Love and hate are usually thought of as opposites, but in Romeo and Juliet, love and hate are two sides of the same straw, as two children from opposing families turn their hatred into an insatiable passion. Ultimately, the hatred between the two families propels the lovers towards their tragic deaths. The hatred between the two households have a large impact on the play of ‘Romeo and Juliet’, proven in the speech the Prince gives near the end. He says: ‘See, what a scourge is laid upon your hate, That heaven finds means to kill your joys with love, And I for winking at your discords too, Have lost a brace of kinsmen: all are punish’d.

’ The Prince is saying that the hatred between both the Montague and Capulet household has punished them because now their children are dead. The feuding families are punished when they realise that their hatred caused the death of a pair of innocent lovers. Luhrmann shows this scene, after the bodies of our heroes are lifted into the paramedics van. A close-up shot of his expression, which is disappointment, is also a film technique used in this scene. The colours used in the background are like, greys, blacks and deep blues highlighting the mood of the scene, which is sorrow.

He later repeats ‘all are punish’d’, showing the intensity the words carry. The theme of hate also shows the audience that the perils and mishaps love can cause. Which supports the statement ‘love can be dangerous’. This specific theme plays a major role in the entire play of ‘Romeo and Juliet’ and informs the audience that you should never hate too much, because it may harm others and lead to larger problems. When their parents discover Romeo and Juliet dead in each other’s arms, they vow to end the feud between the two families.

In the last quote in the play of ‘Romeo and Juliet’, the Prince says: ‘A glooming peace this morning with it brings’. This quote states that the death of their children brought the two families together. ‘Glooming peace’ is an oxymoron used to show that even though they brought both households together, Juliet and her Romeo are still dead. Film Director, Luhrmann shows this tragic scene, while the voice-over of the news reporter is in the background. A close-up shot of both Capulet and Montague faces are shown, which are mutually filled with guilt and regret.
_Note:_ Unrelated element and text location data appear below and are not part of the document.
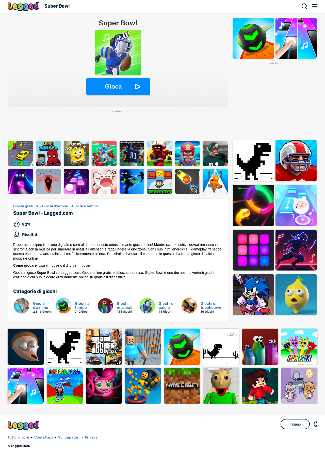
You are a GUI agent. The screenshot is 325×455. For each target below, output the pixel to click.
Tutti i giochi (18, 437)
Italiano (295, 424)
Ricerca (305, 6)
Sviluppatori (68, 437)
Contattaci (43, 437)
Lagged (24, 6)
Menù (315, 6)
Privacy (91, 437)
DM (316, 424)
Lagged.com (24, 425)
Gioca (113, 86)
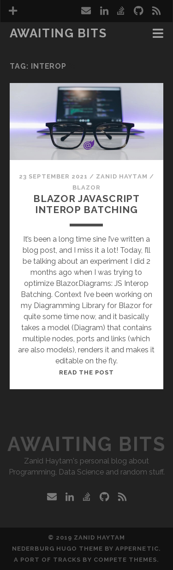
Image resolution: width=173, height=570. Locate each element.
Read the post (86, 372)
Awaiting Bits (58, 33)
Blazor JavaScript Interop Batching (86, 204)
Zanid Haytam (122, 176)
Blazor (86, 187)
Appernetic (136, 548)
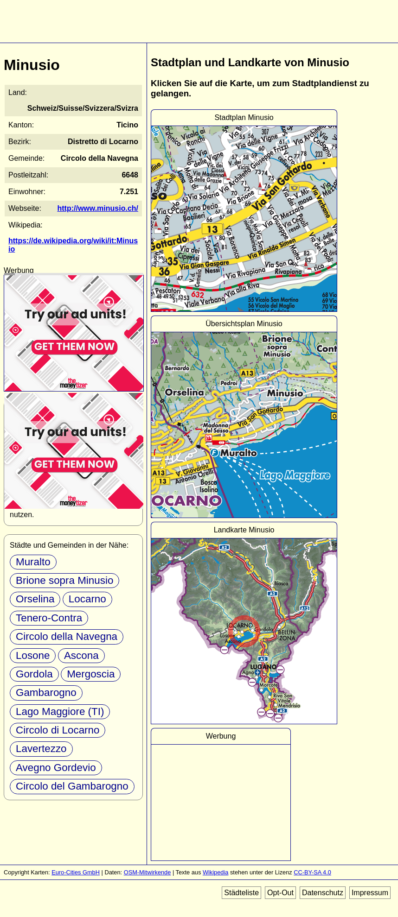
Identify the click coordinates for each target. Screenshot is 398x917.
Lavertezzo (41, 748)
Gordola (34, 674)
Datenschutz (322, 893)
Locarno (87, 599)
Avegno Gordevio (56, 767)
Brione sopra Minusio (64, 580)
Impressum (370, 893)
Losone (33, 655)
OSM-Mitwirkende (147, 872)
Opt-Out (280, 893)
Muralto (33, 562)
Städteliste (241, 893)
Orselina (35, 599)
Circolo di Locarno (57, 730)
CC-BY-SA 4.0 (312, 872)
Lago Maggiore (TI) (60, 711)
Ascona (81, 655)
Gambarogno (46, 692)
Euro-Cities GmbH (75, 872)
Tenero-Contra (49, 618)
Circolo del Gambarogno (72, 786)
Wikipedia (215, 872)
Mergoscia (91, 674)
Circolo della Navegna (66, 636)
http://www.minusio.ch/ (97, 208)
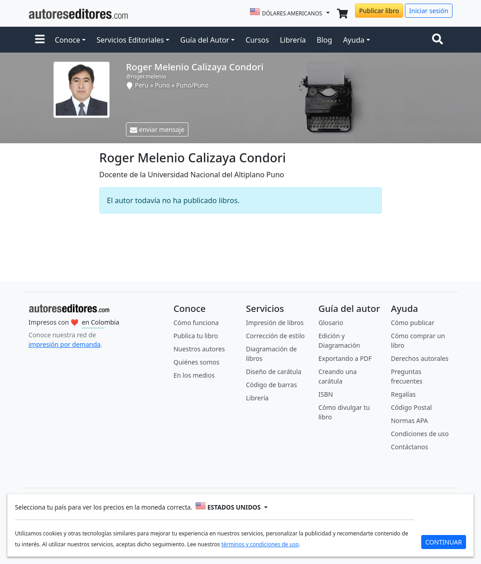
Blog (324, 40)
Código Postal (411, 407)
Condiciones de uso (420, 433)
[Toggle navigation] (439, 39)
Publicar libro (379, 10)
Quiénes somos (196, 362)
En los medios (194, 375)
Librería (293, 40)
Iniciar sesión (428, 10)
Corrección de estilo (275, 335)
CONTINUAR (443, 542)
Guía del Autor (204, 40)
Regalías (403, 394)
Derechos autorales (419, 358)
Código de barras (271, 384)
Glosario (330, 322)
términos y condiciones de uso (260, 544)
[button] (40, 39)
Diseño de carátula (273, 371)
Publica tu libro (195, 335)
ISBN (325, 394)
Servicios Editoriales (130, 40)
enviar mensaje (157, 129)
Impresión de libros (275, 322)
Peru (142, 85)
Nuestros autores (199, 349)
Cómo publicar (412, 322)
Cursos (257, 40)
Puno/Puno (192, 85)
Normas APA (409, 420)
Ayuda (353, 40)
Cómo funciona (196, 322)
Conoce (67, 40)
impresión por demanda (65, 344)
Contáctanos (409, 446)
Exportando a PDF (345, 358)
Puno (162, 85)
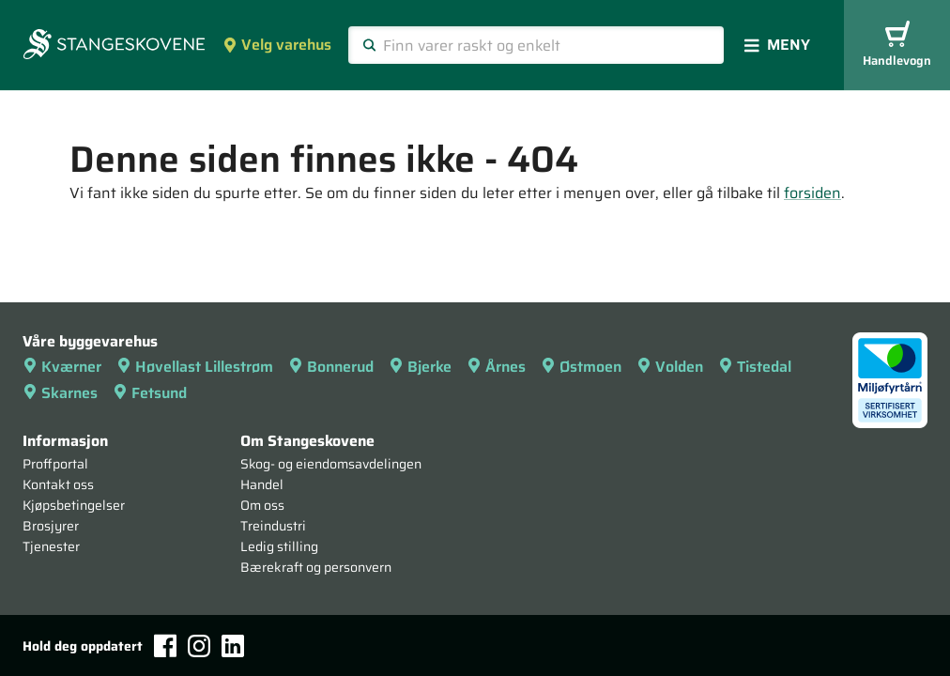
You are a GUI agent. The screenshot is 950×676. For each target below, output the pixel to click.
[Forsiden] (114, 46)
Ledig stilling (279, 546)
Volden (669, 367)
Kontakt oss (58, 484)
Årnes (496, 367)
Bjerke (420, 367)
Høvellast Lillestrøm (194, 367)
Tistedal (754, 367)
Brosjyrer (51, 525)
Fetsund (150, 393)
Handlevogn (897, 45)
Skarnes (60, 393)
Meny (777, 44)
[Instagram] (199, 646)
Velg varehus (276, 44)
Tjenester (51, 546)
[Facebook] (165, 645)
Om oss (262, 505)
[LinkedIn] (233, 646)
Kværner (62, 367)
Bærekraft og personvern (315, 567)
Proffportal (55, 463)
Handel (261, 484)
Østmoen (581, 367)
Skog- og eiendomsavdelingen (330, 463)
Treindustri (273, 525)
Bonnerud (331, 367)
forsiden (812, 193)
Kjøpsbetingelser (74, 505)
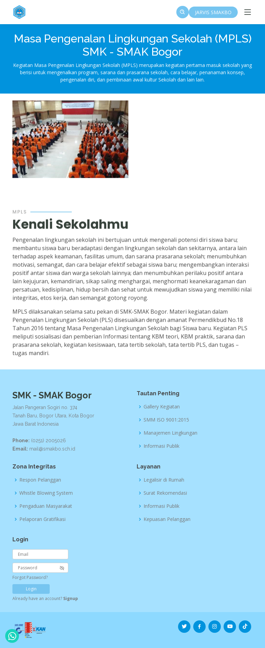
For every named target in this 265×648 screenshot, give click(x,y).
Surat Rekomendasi (165, 493)
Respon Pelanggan (40, 479)
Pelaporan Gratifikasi (42, 519)
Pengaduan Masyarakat (45, 506)
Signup (70, 598)
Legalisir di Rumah (164, 479)
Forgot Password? (30, 577)
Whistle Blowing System (46, 493)
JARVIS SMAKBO (213, 12)
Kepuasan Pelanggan (167, 519)
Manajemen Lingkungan (170, 433)
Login (31, 589)
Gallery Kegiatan (162, 406)
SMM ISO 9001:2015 (166, 419)
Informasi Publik (161, 446)
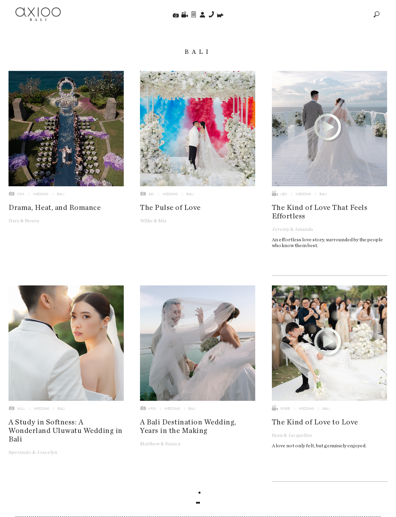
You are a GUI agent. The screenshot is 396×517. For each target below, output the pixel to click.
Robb (285, 408)
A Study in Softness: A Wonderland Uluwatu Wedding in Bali (66, 431)
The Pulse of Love (170, 207)
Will (21, 408)
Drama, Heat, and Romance (55, 207)
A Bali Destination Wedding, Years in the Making (188, 427)
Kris (20, 194)
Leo (283, 194)
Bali (60, 194)
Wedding (40, 194)
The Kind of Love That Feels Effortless (320, 212)
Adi (151, 194)
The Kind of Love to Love (315, 422)
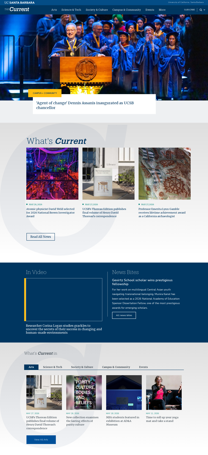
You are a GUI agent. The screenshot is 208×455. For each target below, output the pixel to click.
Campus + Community (45, 93)
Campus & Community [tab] (120, 367)
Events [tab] (148, 367)
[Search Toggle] (202, 9)
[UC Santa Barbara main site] (19, 2)
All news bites (124, 315)
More (162, 9)
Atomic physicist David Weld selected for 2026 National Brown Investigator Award (50, 212)
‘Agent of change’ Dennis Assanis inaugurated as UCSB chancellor (87, 105)
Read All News (40, 236)
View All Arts (41, 439)
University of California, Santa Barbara (186, 2)
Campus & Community (126, 9)
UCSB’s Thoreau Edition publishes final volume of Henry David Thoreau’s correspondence (104, 212)
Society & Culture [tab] (84, 367)
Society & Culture (97, 9)
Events (150, 9)
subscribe (189, 9)
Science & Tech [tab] (54, 367)
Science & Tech (71, 9)
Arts (54, 9)
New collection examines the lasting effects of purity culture (82, 421)
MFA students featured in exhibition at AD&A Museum (122, 421)
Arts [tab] (31, 367)
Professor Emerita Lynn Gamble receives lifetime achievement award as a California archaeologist (162, 212)
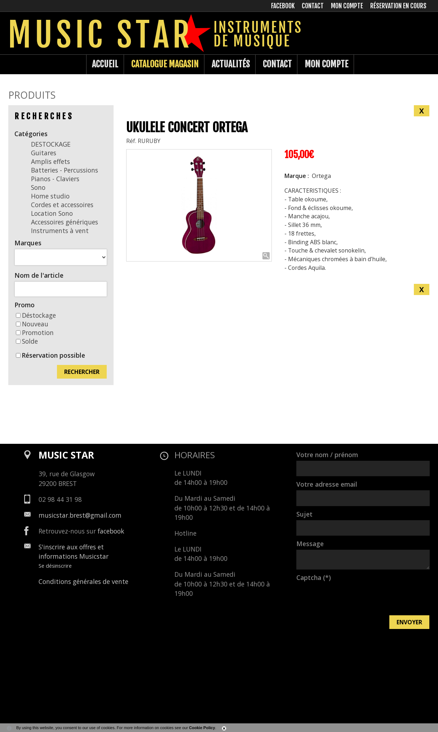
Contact (277, 64)
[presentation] (351, 598)
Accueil (105, 64)
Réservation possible (53, 355)
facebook (111, 531)
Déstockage (36, 315)
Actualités (231, 64)
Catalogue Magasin (165, 64)
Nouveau (32, 324)
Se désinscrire (55, 565)
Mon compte (326, 64)
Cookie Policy (202, 728)
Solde (27, 341)
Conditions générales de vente (83, 581)
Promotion (35, 332)
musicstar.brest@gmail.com (80, 515)
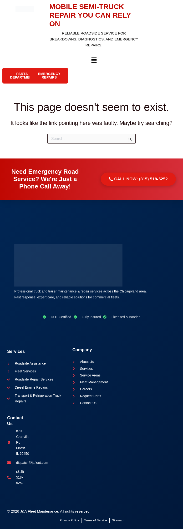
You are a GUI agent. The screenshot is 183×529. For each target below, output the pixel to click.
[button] (93, 61)
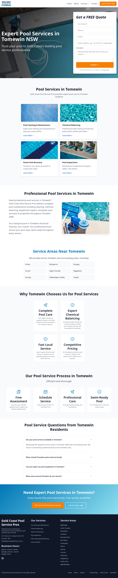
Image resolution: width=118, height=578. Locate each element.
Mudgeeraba (64, 558)
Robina (62, 546)
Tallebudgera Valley (57, 277)
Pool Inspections (36, 535)
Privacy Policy (105, 70)
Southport (63, 534)
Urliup (27, 264)
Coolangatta (64, 543)
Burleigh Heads (65, 537)
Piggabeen (77, 271)
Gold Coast (63, 525)
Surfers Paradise (65, 528)
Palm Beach (64, 540)
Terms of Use (104, 572)
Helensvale (63, 555)
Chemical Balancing (37, 528)
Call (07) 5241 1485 (108, 4)
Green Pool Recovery (37, 532)
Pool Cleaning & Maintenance (40, 525)
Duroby (28, 277)
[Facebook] (2, 558)
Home (69, 3)
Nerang (62, 549)
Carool (27, 271)
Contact (94, 3)
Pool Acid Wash (35, 542)
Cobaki (76, 277)
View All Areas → (65, 564)
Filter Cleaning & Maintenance (40, 539)
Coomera (63, 552)
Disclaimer (113, 572)
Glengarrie (53, 264)
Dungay (76, 264)
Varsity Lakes (64, 561)
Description (79, 48)
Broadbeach (64, 531)
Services (85, 4)
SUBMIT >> (95, 65)
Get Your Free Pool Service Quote (48, 505)
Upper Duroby (54, 271)
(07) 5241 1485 (5, 538)
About (76, 3)
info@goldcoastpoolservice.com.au (12, 541)
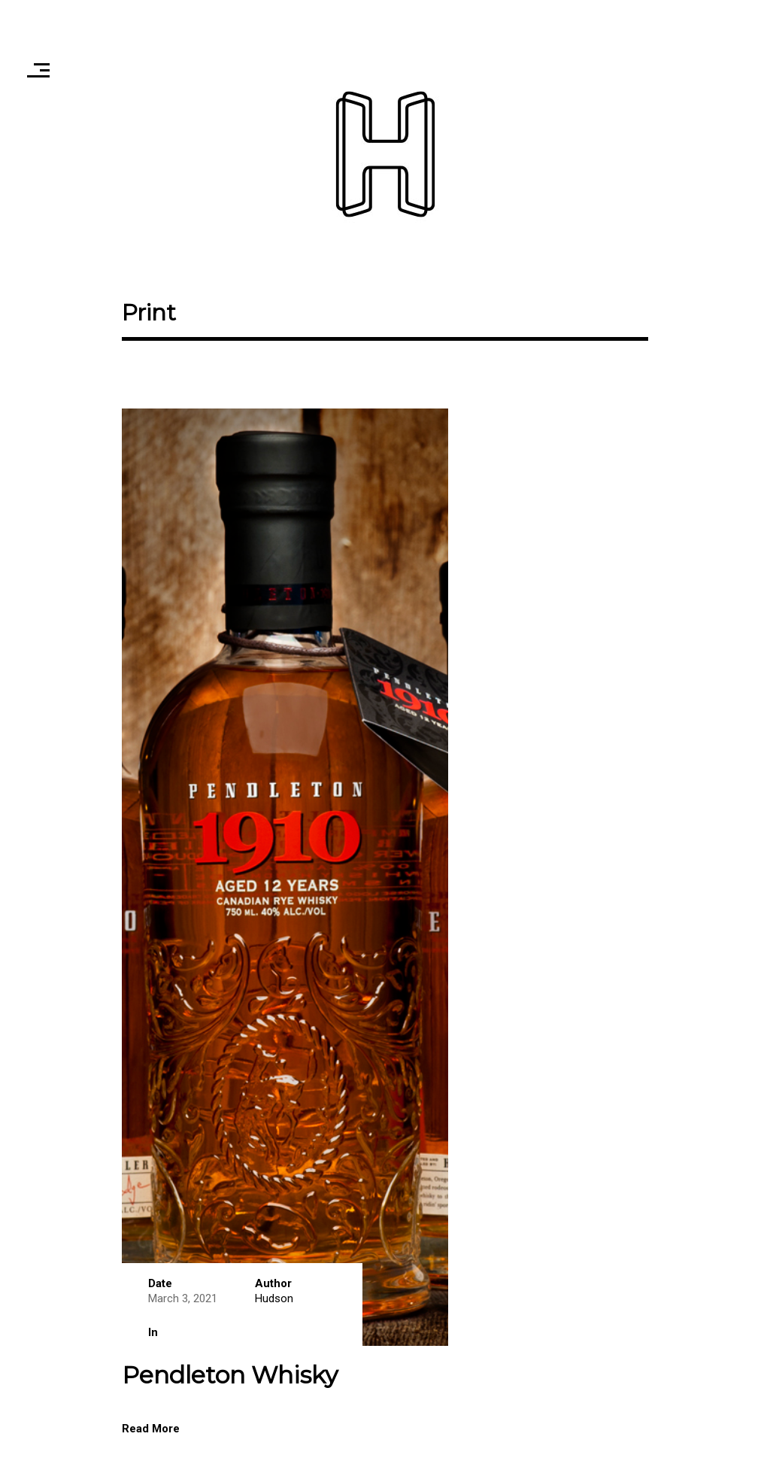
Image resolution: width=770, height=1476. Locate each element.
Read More (151, 1428)
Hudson (274, 1298)
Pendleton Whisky (230, 1374)
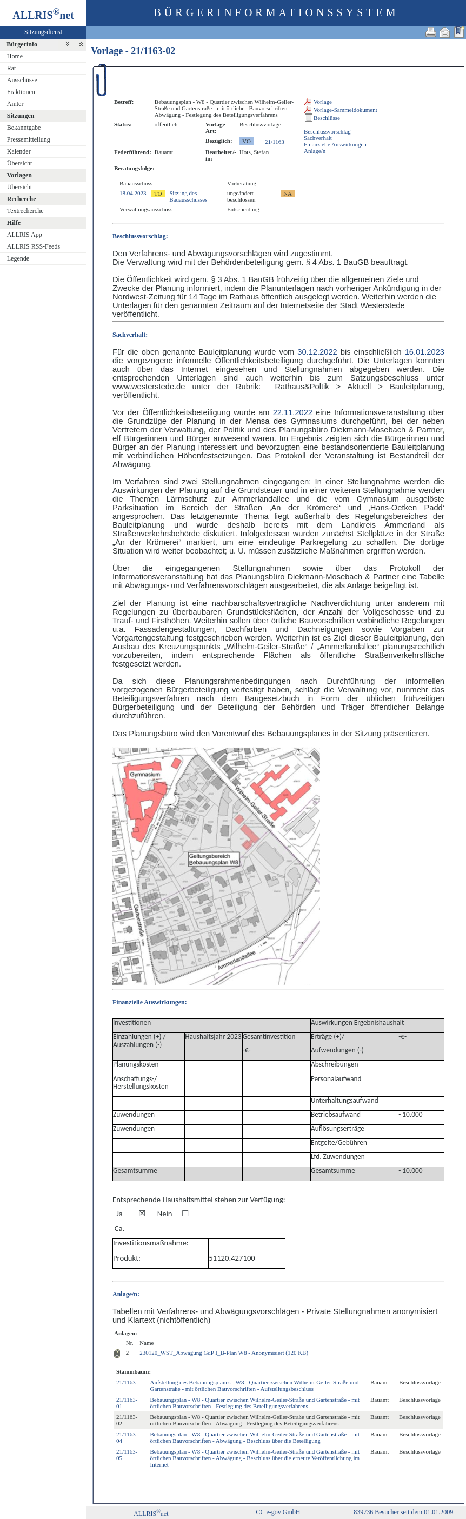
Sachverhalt (318, 138)
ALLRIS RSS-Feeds (33, 246)
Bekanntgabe (24, 127)
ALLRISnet (151, 1513)
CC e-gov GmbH (278, 1512)
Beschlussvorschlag (327, 131)
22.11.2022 (292, 412)
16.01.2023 (424, 352)
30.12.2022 (317, 352)
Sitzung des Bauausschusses (188, 196)
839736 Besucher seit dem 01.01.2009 (403, 1512)
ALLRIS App (24, 234)
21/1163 (274, 141)
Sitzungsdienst (43, 32)
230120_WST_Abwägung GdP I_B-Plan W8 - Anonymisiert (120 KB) (223, 1352)
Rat (11, 68)
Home (15, 56)
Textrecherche (25, 211)
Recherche (21, 199)
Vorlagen (19, 175)
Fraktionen (21, 92)
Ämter (15, 104)
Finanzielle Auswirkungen (335, 144)
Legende (18, 258)
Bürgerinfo (21, 44)
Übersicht (19, 163)
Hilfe (14, 222)
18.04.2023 (133, 193)
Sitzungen (21, 115)
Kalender (19, 151)
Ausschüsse (22, 80)
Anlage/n (314, 151)
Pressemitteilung (28, 139)
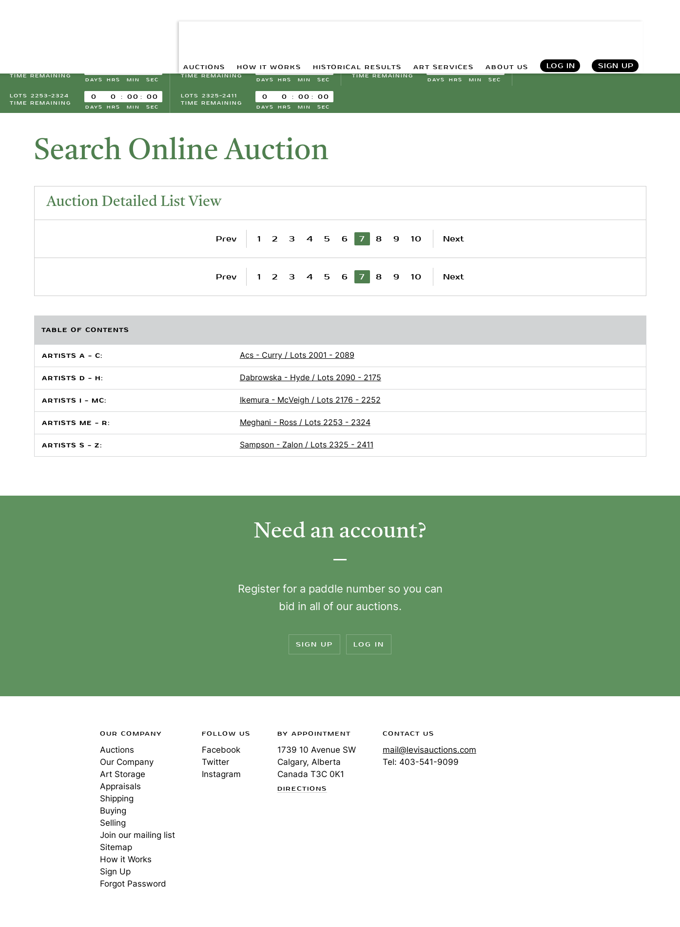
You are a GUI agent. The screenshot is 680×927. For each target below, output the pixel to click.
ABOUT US (502, 29)
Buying (113, 813)
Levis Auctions (61, 29)
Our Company (127, 765)
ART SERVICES (432, 29)
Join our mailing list (137, 838)
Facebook (221, 753)
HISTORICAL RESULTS (335, 29)
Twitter (215, 765)
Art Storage (122, 777)
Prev (226, 242)
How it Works (126, 862)
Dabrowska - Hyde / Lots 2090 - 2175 (310, 380)
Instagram (221, 777)
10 (416, 242)
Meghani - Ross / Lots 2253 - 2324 (305, 425)
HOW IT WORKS (235, 29)
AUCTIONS (162, 29)
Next (453, 242)
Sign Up (616, 29)
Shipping (117, 801)
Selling (113, 826)
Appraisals (120, 789)
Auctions (117, 753)
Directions (302, 791)
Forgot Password (133, 886)
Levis (41, 771)
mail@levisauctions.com (429, 753)
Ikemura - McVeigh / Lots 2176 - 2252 (310, 403)
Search (662, 29)
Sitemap (116, 850)
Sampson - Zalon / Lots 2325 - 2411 (306, 447)
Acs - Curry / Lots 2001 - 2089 (297, 358)
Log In (560, 29)
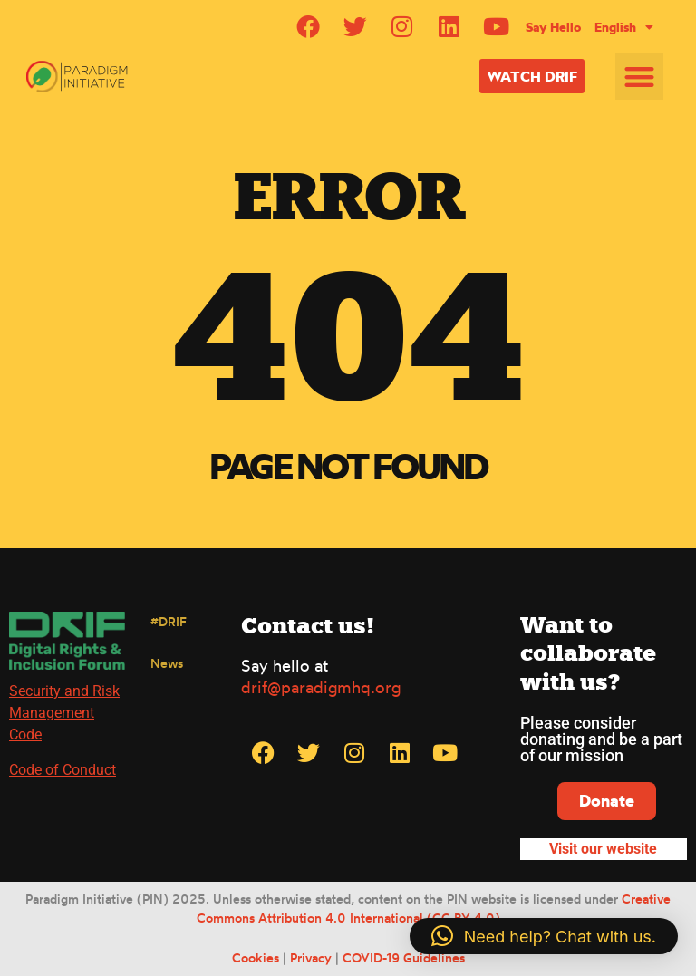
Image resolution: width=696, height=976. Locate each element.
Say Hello (553, 27)
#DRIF (168, 621)
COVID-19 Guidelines (404, 957)
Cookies (255, 957)
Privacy (311, 957)
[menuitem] (624, 27)
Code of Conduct (62, 769)
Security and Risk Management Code (64, 712)
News (166, 663)
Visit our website (603, 848)
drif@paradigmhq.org (321, 687)
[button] (639, 77)
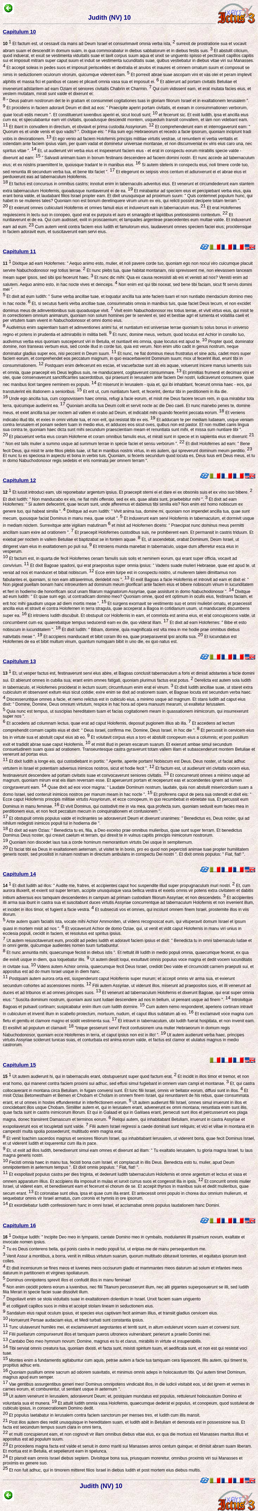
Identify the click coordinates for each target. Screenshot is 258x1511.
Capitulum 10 (19, 32)
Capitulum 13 (19, 661)
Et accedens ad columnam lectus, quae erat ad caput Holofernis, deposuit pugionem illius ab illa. (98, 723)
This finally proves that love can be overpowering and deceptive. Love, in ‘Romeo and Juliet’, is a grand passion, and as such it is blinding, it can overwhelm a person as powerfully and completely as hate can. After all, unlike many of the other tragedies, this play does not have a villain, but rather people whose good qualities are turned to poison by the world in which they live. Therefore ‘Romeo and Juliet’ is a play that does not celebrate young love but mourns it. The story of Romeo and Juliet is a tribute and a cautionary tale of young love and its mishaps.